WHAT TO DO |
Only the lines from the one with "Screen dimensions: 1389x868" through the last belong in the output; print them exactly as given below.

DATASET EXTRACT |
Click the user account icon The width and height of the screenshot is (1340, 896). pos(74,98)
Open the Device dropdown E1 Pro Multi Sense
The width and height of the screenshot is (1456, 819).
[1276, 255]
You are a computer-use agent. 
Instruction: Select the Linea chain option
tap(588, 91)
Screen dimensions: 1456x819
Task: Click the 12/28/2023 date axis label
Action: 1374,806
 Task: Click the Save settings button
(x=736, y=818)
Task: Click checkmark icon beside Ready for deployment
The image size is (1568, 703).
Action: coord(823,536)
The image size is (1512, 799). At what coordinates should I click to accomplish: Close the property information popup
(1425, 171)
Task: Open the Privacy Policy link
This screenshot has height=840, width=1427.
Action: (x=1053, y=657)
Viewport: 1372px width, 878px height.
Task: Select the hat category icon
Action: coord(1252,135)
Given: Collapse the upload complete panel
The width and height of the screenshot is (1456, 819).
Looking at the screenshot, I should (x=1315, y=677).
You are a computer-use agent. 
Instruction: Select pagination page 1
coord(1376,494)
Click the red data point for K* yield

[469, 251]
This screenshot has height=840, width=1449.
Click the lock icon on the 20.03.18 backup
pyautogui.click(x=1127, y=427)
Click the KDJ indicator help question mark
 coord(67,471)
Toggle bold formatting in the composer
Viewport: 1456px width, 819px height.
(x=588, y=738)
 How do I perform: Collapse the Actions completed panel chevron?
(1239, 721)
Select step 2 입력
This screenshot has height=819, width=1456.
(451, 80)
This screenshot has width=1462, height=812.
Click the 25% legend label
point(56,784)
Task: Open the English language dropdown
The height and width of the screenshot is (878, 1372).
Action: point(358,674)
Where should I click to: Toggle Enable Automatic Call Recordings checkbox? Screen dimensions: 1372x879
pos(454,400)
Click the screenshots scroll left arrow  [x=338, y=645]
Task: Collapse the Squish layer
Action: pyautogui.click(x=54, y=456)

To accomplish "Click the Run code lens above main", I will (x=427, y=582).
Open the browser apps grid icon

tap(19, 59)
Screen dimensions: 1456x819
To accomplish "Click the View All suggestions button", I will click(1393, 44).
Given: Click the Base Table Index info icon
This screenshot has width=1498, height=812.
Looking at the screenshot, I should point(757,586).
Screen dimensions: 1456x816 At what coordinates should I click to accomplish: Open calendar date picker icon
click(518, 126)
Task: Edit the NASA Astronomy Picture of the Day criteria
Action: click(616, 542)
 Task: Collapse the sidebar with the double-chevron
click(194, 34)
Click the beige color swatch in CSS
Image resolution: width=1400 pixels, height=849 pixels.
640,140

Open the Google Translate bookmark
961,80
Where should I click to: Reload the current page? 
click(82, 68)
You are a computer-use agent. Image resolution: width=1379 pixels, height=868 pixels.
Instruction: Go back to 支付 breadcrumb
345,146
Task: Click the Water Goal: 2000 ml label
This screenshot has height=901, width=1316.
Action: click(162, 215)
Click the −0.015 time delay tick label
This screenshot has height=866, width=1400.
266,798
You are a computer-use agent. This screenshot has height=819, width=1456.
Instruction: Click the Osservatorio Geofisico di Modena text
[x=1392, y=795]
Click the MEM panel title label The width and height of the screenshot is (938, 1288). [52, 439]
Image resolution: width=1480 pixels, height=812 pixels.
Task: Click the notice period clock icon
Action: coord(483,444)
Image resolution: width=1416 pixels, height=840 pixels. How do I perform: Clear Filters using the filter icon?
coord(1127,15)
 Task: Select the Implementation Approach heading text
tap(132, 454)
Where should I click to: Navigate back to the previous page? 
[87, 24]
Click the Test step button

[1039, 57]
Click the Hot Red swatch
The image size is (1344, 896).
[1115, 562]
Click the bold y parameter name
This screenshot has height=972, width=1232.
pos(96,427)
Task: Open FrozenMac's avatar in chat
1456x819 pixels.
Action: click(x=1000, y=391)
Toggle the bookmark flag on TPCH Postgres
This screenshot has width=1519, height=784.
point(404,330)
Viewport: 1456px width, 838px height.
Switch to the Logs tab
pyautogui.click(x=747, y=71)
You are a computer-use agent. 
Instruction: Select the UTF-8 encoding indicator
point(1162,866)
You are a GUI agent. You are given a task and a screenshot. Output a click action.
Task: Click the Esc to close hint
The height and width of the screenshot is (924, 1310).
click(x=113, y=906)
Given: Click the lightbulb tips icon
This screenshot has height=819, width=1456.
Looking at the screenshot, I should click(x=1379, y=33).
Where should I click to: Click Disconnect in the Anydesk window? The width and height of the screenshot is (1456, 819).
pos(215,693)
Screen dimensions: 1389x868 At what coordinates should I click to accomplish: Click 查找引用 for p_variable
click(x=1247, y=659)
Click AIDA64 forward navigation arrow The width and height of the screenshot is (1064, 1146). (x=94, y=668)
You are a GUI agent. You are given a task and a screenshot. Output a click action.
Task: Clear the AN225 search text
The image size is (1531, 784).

EXPECTED ANSWER |
Screen dimensions: 1389x868 At what coordinates should I click to accomplish: Click 查找引用 for p_variable
click(x=1247, y=659)
Click AIDA64 forward navigation arrow The width and height of the screenshot is (1064, 1146). (x=94, y=668)
You are a GUI agent. You are given a task and a screenshot. Output a click action.
Task: Clear the AN225 search text
The image size is (1531, 784).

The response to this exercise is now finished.